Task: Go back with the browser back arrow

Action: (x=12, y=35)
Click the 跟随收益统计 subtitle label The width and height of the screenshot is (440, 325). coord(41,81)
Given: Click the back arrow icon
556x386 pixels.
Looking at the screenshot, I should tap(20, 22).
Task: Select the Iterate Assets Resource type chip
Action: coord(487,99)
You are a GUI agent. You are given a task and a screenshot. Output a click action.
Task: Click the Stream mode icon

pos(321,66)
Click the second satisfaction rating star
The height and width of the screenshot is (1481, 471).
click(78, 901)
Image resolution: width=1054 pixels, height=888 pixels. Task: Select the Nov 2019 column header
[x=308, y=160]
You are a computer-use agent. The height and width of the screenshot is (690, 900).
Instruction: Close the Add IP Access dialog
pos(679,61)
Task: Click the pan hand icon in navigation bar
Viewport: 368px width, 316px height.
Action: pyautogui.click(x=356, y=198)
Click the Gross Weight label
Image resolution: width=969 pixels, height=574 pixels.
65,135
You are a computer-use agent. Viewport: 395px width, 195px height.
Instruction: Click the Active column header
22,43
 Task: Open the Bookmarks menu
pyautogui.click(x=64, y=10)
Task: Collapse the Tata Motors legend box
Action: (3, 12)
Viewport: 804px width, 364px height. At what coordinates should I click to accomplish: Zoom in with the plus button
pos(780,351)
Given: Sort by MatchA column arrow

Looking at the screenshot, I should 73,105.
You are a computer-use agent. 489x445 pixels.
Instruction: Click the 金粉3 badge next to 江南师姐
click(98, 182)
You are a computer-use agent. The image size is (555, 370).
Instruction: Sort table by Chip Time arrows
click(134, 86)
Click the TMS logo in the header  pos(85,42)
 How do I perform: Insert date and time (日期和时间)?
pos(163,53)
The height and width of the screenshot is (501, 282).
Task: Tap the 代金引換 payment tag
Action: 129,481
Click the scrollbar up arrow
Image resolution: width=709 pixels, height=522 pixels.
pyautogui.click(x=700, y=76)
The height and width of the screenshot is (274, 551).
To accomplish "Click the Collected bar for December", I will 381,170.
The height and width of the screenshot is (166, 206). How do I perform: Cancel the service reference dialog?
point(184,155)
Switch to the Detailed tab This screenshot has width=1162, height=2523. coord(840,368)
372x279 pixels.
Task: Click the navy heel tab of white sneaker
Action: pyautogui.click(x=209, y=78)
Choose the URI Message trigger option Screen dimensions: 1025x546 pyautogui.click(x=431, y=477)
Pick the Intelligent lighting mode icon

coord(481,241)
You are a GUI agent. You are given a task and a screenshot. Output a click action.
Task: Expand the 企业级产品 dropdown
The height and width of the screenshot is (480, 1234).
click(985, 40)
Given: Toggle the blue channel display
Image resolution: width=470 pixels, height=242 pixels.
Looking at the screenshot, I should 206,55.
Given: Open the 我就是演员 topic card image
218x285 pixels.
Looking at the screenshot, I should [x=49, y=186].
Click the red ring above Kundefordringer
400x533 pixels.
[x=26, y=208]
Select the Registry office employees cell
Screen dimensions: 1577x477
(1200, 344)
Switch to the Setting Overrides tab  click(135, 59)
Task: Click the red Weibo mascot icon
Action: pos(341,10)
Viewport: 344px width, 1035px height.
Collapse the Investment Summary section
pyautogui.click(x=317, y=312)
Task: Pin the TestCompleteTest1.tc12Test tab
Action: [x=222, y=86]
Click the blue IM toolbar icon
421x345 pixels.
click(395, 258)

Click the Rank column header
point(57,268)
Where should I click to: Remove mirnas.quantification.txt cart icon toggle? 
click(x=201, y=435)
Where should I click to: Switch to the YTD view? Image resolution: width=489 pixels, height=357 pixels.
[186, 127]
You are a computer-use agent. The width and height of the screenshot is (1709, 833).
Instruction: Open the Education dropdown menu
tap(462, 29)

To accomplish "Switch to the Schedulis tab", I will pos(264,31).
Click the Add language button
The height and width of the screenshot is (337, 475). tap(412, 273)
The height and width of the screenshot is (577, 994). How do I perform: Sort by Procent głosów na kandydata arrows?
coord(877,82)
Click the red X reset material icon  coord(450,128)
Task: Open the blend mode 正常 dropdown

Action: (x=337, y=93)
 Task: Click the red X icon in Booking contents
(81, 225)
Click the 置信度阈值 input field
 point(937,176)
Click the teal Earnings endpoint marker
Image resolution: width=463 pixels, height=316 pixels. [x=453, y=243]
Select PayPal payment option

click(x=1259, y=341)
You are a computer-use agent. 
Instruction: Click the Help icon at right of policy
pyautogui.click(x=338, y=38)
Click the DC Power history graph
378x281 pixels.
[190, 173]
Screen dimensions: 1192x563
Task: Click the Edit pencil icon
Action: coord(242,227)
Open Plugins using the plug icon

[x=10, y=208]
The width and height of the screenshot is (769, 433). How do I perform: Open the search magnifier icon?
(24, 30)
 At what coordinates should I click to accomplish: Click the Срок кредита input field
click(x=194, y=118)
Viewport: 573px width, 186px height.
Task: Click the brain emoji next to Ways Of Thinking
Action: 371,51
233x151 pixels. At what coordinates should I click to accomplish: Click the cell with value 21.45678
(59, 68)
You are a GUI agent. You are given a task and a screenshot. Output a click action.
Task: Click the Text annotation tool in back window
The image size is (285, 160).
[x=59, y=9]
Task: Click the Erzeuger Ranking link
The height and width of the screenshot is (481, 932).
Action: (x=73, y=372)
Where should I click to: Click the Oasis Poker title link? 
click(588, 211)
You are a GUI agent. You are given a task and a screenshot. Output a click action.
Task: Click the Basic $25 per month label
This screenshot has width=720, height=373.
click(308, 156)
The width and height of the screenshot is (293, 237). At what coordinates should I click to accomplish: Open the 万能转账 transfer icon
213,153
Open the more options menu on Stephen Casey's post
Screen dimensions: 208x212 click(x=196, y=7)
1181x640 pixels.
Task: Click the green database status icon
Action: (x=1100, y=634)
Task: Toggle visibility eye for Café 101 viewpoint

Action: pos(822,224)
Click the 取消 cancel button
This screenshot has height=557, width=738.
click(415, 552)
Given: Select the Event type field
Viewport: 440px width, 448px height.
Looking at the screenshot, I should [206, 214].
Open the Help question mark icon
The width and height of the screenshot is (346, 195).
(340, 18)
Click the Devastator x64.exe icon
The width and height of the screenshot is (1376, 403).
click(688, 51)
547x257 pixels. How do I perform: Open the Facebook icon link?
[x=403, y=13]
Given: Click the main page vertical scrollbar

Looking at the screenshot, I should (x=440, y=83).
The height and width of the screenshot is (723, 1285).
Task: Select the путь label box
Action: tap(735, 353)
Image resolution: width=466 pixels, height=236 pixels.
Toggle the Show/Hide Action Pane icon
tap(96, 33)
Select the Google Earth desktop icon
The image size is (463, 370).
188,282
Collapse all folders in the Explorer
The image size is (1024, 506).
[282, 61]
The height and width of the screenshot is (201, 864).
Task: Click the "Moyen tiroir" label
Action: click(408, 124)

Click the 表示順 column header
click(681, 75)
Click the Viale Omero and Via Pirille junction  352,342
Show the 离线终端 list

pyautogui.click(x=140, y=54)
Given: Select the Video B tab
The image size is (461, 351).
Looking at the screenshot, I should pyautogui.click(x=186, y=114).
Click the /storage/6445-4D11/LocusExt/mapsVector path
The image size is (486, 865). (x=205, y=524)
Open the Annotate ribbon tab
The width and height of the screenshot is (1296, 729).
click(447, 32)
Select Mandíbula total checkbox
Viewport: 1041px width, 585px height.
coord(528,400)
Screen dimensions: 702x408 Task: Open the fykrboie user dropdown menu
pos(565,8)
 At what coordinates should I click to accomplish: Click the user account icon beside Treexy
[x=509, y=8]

__________

WHAT TO WORK ON:
The entries are to be transcribed exactly, each line in full.

EXERCISE SOLUTION:
Task: Go back with the browser back arrow

Action: (x=12, y=35)
Click the 跟随收益统计 subtitle label The width and height of the screenshot is (440, 325). coord(41,81)
Given: Click the back arrow icon
556x386 pixels.
Looking at the screenshot, I should tap(20, 22).
Task: Select the Iterate Assets Resource type chip
Action: coord(487,99)
You are a GUI agent. You are given a task and a screenshot. Output a click action.
Task: Click the Stream mode icon

pos(321,66)
Click the second satisfaction rating star
The height and width of the screenshot is (1481, 471).
click(78, 901)
Image resolution: width=1054 pixels, height=888 pixels. Task: Select the Nov 2019 column header
[x=308, y=160]
You are a computer-use agent. The height and width of the screenshot is (690, 900).
Instruction: Close the Add IP Access dialog
pos(679,61)
Task: Click the pan hand icon in navigation bar
Viewport: 368px width, 316px height.
Action: pyautogui.click(x=356, y=198)
Click the Gross Weight label
Image resolution: width=969 pixels, height=574 pixels.
65,135
You are a computer-use agent. Viewport: 395px width, 195px height.
Instruction: Click the Active column header
22,43
 Task: Open the Bookmarks menu
pyautogui.click(x=64, y=10)
Task: Collapse the Tata Motors legend box
Action: (3, 12)
Viewport: 804px width, 364px height. At what coordinates should I click to accomplish: Zoom in with the plus button
pos(780,351)
Given: Sort by MatchA column arrow

Looking at the screenshot, I should 73,105.
You are a computer-use agent. 489x445 pixels.
Instruction: Click the 金粉3 badge next to 江南师姐
click(98, 182)
You are a computer-use agent. The image size is (555, 370).
Instruction: Sort table by Chip Time arrows
click(134, 86)
Click the TMS logo in the header  pos(85,42)
 How do I perform: Insert date and time (日期和时间)?
pos(163,53)
The height and width of the screenshot is (501, 282).
Task: Tap the 代金引換 payment tag
Action: 129,481
Click the scrollbar up arrow
Image resolution: width=709 pixels, height=522 pixels.
pyautogui.click(x=700, y=76)
The height and width of the screenshot is (274, 551).
To accomplish "Click the Collected bar for December", I will 381,170.
The height and width of the screenshot is (166, 206). How do I perform: Cancel the service reference dialog?
point(184,155)
Switch to the Detailed tab This screenshot has width=1162, height=2523. coord(840,368)
372x279 pixels.
Task: Click the navy heel tab of white sneaker
Action: pyautogui.click(x=209, y=78)
Choose the URI Message trigger option Screen dimensions: 1025x546 pyautogui.click(x=431, y=477)
Pick the Intelligent lighting mode icon

coord(481,241)
You are a GUI agent. You are given a task and a screenshot. Output a click action.
Task: Expand the 企业级产品 dropdown
The height and width of the screenshot is (480, 1234).
click(985, 40)
Given: Toggle the blue channel display
Image resolution: width=470 pixels, height=242 pixels.
Looking at the screenshot, I should 206,55.
Given: Open the 我就是演员 topic card image
218x285 pixels.
Looking at the screenshot, I should [x=49, y=186].
Click the red ring above Kundefordringer
400x533 pixels.
[x=26, y=208]
Select the Registry office employees cell
Screen dimensions: 1577x477
(1200, 344)
Switch to the Setting Overrides tab  click(135, 59)
Task: Click the red Weibo mascot icon
Action: pos(341,10)
Viewport: 344px width, 1035px height.
Collapse the Investment Summary section
pyautogui.click(x=317, y=312)
Task: Pin the TestCompleteTest1.tc12Test tab
Action: [x=222, y=86]
Click the blue IM toolbar icon
421x345 pixels.
click(395, 258)

Click the Rank column header
point(57,268)
Where should I click to: Remove mirnas.quantification.txt cart icon toggle? 
click(x=201, y=435)
Where should I click to: Switch to the YTD view? Image resolution: width=489 pixels, height=357 pixels.
[186, 127]
You are a computer-use agent. The width and height of the screenshot is (1709, 833).
Instruction: Open the Education dropdown menu
tap(462, 29)

To accomplish "Switch to the Schedulis tab", I will pos(264,31).
Click the Add language button
The height and width of the screenshot is (337, 475). tap(412, 273)
The height and width of the screenshot is (577, 994). How do I perform: Sort by Procent głosów na kandydata arrows?
coord(877,82)
Click the red X reset material icon  coord(450,128)
Task: Open the blend mode 正常 dropdown

Action: (x=337, y=93)
 Task: Click the red X icon in Booking contents
(81, 225)
Click the 置信度阈值 input field
 point(937,176)
Click the teal Earnings endpoint marker
Image resolution: width=463 pixels, height=316 pixels. [x=453, y=243]
Select PayPal payment option

click(x=1259, y=341)
You are a computer-use agent. 
Instruction: Click the Help icon at right of policy
pyautogui.click(x=338, y=38)
Click the DC Power history graph
378x281 pixels.
[190, 173]
Screen dimensions: 1192x563
Task: Click the Edit pencil icon
Action: coord(242,227)
Open Plugins using the plug icon

[x=10, y=208]
The width and height of the screenshot is (769, 433). How do I perform: Open the search magnifier icon?
(24, 30)
 At what coordinates should I click to accomplish: Click the Срок кредита input field
click(x=194, y=118)
Viewport: 573px width, 186px height.
Task: Click the brain emoji next to Ways Of Thinking
Action: 371,51
233x151 pixels. At what coordinates should I click to accomplish: Click the cell with value 21.45678
(59, 68)
You are a GUI agent. You are given a task and a screenshot. Output a click action.
Task: Click the Text annotation tool in back window
The image size is (285, 160).
[x=59, y=9]
Task: Click the Erzeuger Ranking link
The height and width of the screenshot is (481, 932).
Action: (x=73, y=372)
Where should I click to: Click the Oasis Poker title link? 
click(588, 211)
You are a GUI agent. You are given a task and a screenshot. Output a click action.
Task: Click the Basic $25 per month label
This screenshot has width=720, height=373.
click(308, 156)
The width and height of the screenshot is (293, 237). At what coordinates should I click to accomplish: Open the 万能转账 transfer icon
213,153
Open the more options menu on Stephen Casey's post
Screen dimensions: 208x212 click(x=196, y=7)
1181x640 pixels.
Task: Click the green database status icon
Action: (x=1100, y=634)
Task: Toggle visibility eye for Café 101 viewpoint

Action: pos(822,224)
Click the 取消 cancel button
This screenshot has height=557, width=738.
click(415, 552)
Given: Select the Event type field
Viewport: 440px width, 448px height.
Looking at the screenshot, I should [206, 214].
Open the Help question mark icon
The width and height of the screenshot is (346, 195).
(340, 18)
Click the Devastator x64.exe icon
The width and height of the screenshot is (1376, 403).
click(688, 51)
547x257 pixels. How do I perform: Open the Facebook icon link?
[x=403, y=13]
Given: Click the main page vertical scrollbar

Looking at the screenshot, I should (x=440, y=83).
The height and width of the screenshot is (723, 1285).
Task: Select the путь label box
Action: tap(735, 353)
Image resolution: width=466 pixels, height=236 pixels.
Toggle the Show/Hide Action Pane icon
tap(96, 33)
Select the Google Earth desktop icon
The image size is (463, 370).
188,282
Collapse all folders in the Explorer
The image size is (1024, 506).
[282, 61]
The height and width of the screenshot is (201, 864).
Task: Click the "Moyen tiroir" label
Action: click(408, 124)

Click the 表示順 column header
click(681, 75)
Click the Viale Omero and Via Pirille junction  352,342
Show the 离线终端 list

pyautogui.click(x=140, y=54)
Given: Select the Video B tab
The image size is (461, 351).
Looking at the screenshot, I should pyautogui.click(x=186, y=114).
Click the /storage/6445-4D11/LocusExt/mapsVector path
The image size is (486, 865). (x=205, y=524)
Open the Annotate ribbon tab
The width and height of the screenshot is (1296, 729).
click(447, 32)
Select Mandíbula total checkbox
Viewport: 1041px width, 585px height.
coord(528,400)
Screen dimensions: 702x408 Task: Open the fykrboie user dropdown menu
pos(565,8)
 At what coordinates should I click to accomplish: Click the user account icon beside Treexy
[x=509, y=8]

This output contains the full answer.